[Document section]

Cristina Pato Lorenzo (born August 17, 1980) is a Galician bagpiper, pianist and composer. She is a member of the Silk Road Ensemble led by Yo-Yo Ma and an educational adviser to the Silk Road Project. In 2017 she was collaborating with Harvard University as one of its Blodgett Distinguished Artists in Residence. Cristina Pato is a member of the Artist Committee of Americans for the Arts and a regular collaborator of the Turnaround Arts educational program of the President's Committee on the Arts and the Humanities.

Music career
Pato received a master's degree in Piano Performance and a master's degree of in Music Theory and Chamber Music from the Conservatori Superior de Música del Liceu in Barcelona. She received a Master of Fine Arts Degree in Digital Arts (Computer Music) from the Universitat Pompeu Fabra in Barcelona. She earned a doctorate of Musical Arts (Collaborative Piano) from Rutgers University's Mason Gross School of the Arts.

Pato is the first female Galician gaita musician to record a solo album. She appeared on the Grammy Award-winning albums Yo-Yo Ma and Friends: Songs of Joy and Peace (2008) and Sing Me Home (2016) and in the documentary The Music of Strangers: Yo-Yo Ma and The Silk Road Ensemble, directed by academy award winner Morgan Neville. She has also worked with Arturo O'Farrill, Paquito D’Rivera, Chicago Symphony Orchestra, and the New York Philharmonic, as well as dancers Damian Woetzel and Lil Buck. [1]

Discography

As leader
 Tolemia (Fonofolk, 1999)

[Material provided]
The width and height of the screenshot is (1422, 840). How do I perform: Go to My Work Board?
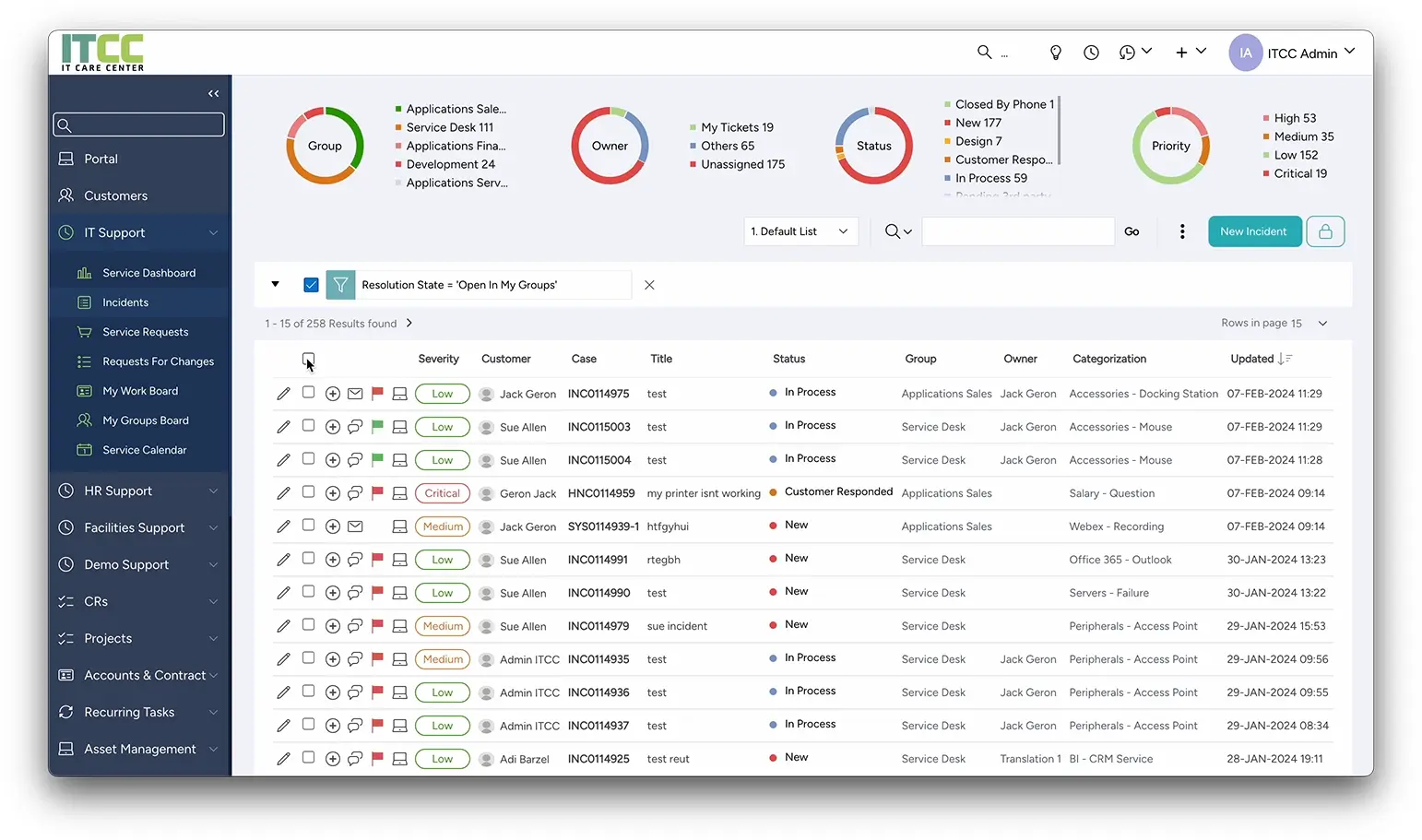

[What you are asked to do] Reproduce the entire Cristina Pato biography word for word. The material plays no part in what comes next.

[Exercise response]
Cristina Pato Lorenzo (born August 17, 1980) is a Galician bagpiper, pianist and composer. She is a member of the Silk Road Ensemble led by Yo-Yo Ma and an educational adviser to the Silk Road Project. In 2017 she was collaborating with Harvard University as one of its Blodgett Distinguished Artists in Residence. Cristina Pato is a member of the Artist Committee of Americans for the Arts and a regular collaborator of the Turnaround Arts educational program of the President's Committee on the Arts and the Humanities.

Music career
Pato received a master's degree in Piano Performance and a master's degree of in Music Theory and Chamber Music from the Conservatori Superior de Música del Liceu in Barcelona. She received a Master of Fine Arts Degree in Digital Arts (Computer Music) from the Universitat Pompeu Fabra in Barcelona. She earned a doctorate of Musical Arts (Collaborative Piano) from Rutgers University's Mason Gross School of the Arts.

Pato is the first female Galician gaita musician to record a solo album. She appeared on the Grammy Award-winning albums Yo-Yo Ma and Friends: Songs of Joy and Peace (2008) and Sing Me Home (2016) and in the documentary The Music of Strangers: Yo-Yo Ma and The Silk Road Ensemble, directed by academy award winner Morgan Neville. She has also worked with Arturo O'Farrill, Paquito D’Rivera, Chicago Symphony Orchestra, and the New York Philharmonic, as well as dancers Damian Woetzel and Lil Buck. [1]

Discography

As leader
 Tolemia (Fonofolk, 1999)